Cyclocross bikes (Crosscheck or others) are also great choices for trail-to-trail rides. "road" type geometry but will take wider tires better suited for packed dirt roads.. .


----------



## Meat Foot (Jul 13, 2005)

wooglin said:


> Bunch of bikes could fit that bill. Bianchi Volpe jumps immediately to my mind.
> 
> Will you use panniers or a trailer?


Rode most of the Hiawatha trail in Idaho with my Volpe and 2 year old in the Burley trailer this summer. I was using 32c Vittoria Randonuer tires with little issue. The bike was quite stable. I use this bike as my commuter too with rear panniers and find it to be very capable. If I had to do it over again I would try to get a bike with disc brakes, more important here in the rainy pacific northwet. I have since switched to 35c tires and look forward to more gravel/dirt paths/trails. Good luck.


----------



## pdh777 (Oct 7, 2005)

Another bike to consder - The Gunnar Sport - in a perfect world I would own one.


----------



## onrhodes (Feb 19, 2004)

Don't forget to check out things such as the Specialized Sirrius, Tricross or Crosstrail models, Trek FX models, Cannondale Quick or Bad Boy.
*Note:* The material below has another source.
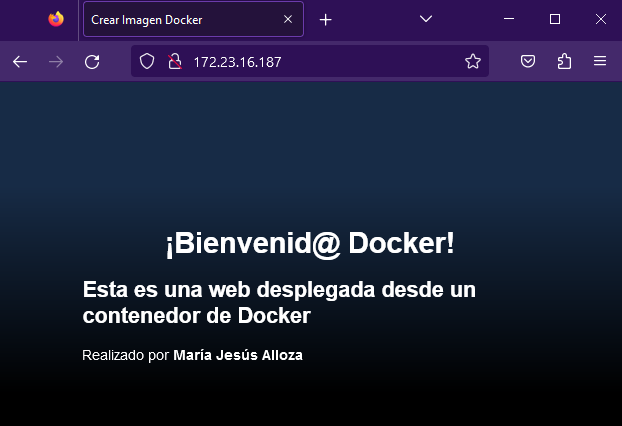
Task: Open a new tab with the plus button
Action: click(325, 19)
While the suggestions above are all valid, You're going to be talking a minimum of probably $1,000. Some of the models I have mentioned can be had for $600-850 that will fit your needs, are not total junk and come from "mass produced" retailers with long history. 
There is nothing wrong with Bianchi, Sury, or Gunnar, but in my area, you'd be hard pressed to find a shop that stocks any of those. We've got all the big names around here.


----------



## perttime (Jun 27, 2005)

Salsa seems to have some bikes that should work. Check their "Culture" section for ideas:

http://salsacycles.com/culture/ or 
http://salsacycles.com/culture/topic/bikepacking/


----------



## philoanna (Dec 2, 2007)

You are going to have fun with this process.
I live in St. Michaels and I know a couple of shops over your way.
I have a Specialized Tricross and did own a Crosstrail. I bought them at Capital Bicycles in Annapolis. Definately worth the trip down 2 or 97 if you want to check out Specialized.
Kona has at least a couple of dealers in the area. Pedal Pushers off of Ritchey Highway in Severna Park and Proteus. Kona makes cool bikes.
There are some Surly dealers in your are. I am definately going to own a CrossCheck in the near future which makes a great all arounder.
I also own a Sasla Casseroll single speed. Salsa makes a couple of bikes that would be great for you. The Fargo is cool and has disk brakes.
Anyway, have a blast. Sometimes this is the most fun part of owning a bike, the shopping around for one.
Kevin


----------



## weltyed (Feb 6, 2004)

maybe the salsa fargo?


----------



## shudson16 (Mar 20, 2009)

Check out the Gary Fisher Dual Sport collection from Trek. They offer four different models, all made to ride on the road or off. Looks like mtb but rides like road bike. Much lighter than a mtb. 700c wheelsets,disc brakes, lock out front forks, braze ons for accessories. Perfect for rail-trails. All well under $1000. HTH


----------